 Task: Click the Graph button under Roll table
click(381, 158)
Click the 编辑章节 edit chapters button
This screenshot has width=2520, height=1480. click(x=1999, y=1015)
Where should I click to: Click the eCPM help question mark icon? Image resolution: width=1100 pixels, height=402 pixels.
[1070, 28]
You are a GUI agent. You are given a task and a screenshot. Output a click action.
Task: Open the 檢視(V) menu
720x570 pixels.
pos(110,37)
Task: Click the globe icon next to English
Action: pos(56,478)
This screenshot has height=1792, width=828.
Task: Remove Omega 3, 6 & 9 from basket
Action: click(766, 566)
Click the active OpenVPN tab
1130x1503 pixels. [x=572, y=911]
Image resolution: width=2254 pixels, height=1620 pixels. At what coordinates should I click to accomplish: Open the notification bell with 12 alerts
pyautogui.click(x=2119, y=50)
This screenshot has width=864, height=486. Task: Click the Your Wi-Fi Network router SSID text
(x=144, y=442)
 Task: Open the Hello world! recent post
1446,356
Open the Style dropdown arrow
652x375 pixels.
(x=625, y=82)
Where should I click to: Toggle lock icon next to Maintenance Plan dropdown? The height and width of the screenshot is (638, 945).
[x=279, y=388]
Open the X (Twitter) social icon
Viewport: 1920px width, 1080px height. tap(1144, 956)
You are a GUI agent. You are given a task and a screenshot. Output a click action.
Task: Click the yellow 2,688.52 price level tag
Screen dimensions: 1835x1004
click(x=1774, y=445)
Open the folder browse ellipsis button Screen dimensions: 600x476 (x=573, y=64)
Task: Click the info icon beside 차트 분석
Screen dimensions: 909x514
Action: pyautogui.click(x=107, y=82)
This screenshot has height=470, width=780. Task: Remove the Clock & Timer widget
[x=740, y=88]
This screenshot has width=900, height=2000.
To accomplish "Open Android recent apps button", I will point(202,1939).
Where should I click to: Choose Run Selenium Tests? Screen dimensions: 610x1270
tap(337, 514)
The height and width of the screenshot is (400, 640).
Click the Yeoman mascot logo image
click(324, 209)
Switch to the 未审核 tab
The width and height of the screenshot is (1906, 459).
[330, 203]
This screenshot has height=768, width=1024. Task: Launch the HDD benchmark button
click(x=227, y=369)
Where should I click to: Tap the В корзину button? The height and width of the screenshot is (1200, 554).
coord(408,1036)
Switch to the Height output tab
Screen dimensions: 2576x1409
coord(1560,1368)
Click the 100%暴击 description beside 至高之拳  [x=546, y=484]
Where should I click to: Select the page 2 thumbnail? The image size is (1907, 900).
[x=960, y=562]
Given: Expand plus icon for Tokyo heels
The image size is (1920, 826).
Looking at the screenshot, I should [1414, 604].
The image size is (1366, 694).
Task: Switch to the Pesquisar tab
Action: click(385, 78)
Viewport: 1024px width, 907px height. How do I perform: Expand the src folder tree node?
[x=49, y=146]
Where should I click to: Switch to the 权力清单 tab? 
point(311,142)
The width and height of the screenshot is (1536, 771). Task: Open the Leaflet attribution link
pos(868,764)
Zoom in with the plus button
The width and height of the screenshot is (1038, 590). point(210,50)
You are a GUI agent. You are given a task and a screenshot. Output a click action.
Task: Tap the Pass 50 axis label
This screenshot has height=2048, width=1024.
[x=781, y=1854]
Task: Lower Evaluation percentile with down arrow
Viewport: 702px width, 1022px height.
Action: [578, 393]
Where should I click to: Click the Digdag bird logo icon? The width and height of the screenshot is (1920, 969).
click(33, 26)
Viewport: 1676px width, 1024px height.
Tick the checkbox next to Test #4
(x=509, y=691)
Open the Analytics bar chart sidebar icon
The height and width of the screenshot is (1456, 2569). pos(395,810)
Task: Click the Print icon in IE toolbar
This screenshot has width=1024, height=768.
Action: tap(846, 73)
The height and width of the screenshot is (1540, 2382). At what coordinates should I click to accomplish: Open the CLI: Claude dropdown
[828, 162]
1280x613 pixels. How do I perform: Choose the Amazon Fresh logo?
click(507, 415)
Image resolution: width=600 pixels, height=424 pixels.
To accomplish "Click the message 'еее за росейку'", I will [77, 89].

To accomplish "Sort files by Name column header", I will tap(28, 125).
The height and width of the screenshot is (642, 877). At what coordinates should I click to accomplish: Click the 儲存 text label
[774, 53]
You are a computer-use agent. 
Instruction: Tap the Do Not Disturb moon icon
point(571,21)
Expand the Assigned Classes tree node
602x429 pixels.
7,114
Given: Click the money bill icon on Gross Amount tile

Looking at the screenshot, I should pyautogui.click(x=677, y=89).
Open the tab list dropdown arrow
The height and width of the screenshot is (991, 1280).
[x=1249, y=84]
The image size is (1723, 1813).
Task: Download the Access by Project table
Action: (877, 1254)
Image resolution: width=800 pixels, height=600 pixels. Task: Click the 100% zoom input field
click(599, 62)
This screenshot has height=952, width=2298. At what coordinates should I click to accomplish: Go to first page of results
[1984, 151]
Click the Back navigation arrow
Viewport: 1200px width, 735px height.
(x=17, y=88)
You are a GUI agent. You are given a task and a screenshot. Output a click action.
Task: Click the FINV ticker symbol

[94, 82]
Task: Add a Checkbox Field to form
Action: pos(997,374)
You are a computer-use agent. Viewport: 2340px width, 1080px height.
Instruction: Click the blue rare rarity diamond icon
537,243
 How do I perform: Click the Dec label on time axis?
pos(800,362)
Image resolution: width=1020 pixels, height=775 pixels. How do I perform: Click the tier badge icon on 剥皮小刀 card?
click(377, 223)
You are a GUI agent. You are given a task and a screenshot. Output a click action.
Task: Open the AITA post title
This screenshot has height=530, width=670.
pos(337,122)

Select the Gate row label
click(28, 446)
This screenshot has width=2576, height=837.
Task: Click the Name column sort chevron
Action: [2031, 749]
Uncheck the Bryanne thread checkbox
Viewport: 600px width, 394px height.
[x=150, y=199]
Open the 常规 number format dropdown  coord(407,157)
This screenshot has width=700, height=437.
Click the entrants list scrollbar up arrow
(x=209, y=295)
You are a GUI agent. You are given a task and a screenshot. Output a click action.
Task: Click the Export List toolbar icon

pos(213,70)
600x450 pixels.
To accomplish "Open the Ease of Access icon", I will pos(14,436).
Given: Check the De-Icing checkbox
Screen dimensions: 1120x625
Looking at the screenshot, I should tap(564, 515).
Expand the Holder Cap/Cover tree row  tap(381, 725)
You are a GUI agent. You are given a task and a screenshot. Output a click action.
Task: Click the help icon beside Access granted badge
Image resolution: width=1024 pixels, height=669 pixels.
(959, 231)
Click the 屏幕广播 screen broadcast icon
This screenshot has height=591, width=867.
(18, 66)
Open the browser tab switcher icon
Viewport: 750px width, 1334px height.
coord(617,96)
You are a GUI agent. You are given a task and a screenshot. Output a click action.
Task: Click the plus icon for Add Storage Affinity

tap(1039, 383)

::::::

- [やること]:
「The height and width of the screenshot is (400, 640).」を含む行から「[x=960, y=562]」を含む行まで、両端の行も含めて一字も変えずにもう一度書いてください。

- [最終結果]:
The height and width of the screenshot is (400, 640).
Click the Yeoman mascot logo image
click(324, 209)
Switch to the 未审核 tab
The width and height of the screenshot is (1906, 459).
[330, 203]
This screenshot has height=768, width=1024. Task: Launch the HDD benchmark button
click(x=227, y=369)
Where should I click to: Tap the В корзину button? The height and width of the screenshot is (1200, 554).
coord(408,1036)
Switch to the Height output tab
Screen dimensions: 2576x1409
coord(1560,1368)
Click the 100%暴击 description beside 至高之拳  [x=546, y=484]
Where should I click to: Select the page 2 thumbnail? The image size is (1907, 900).
[x=960, y=562]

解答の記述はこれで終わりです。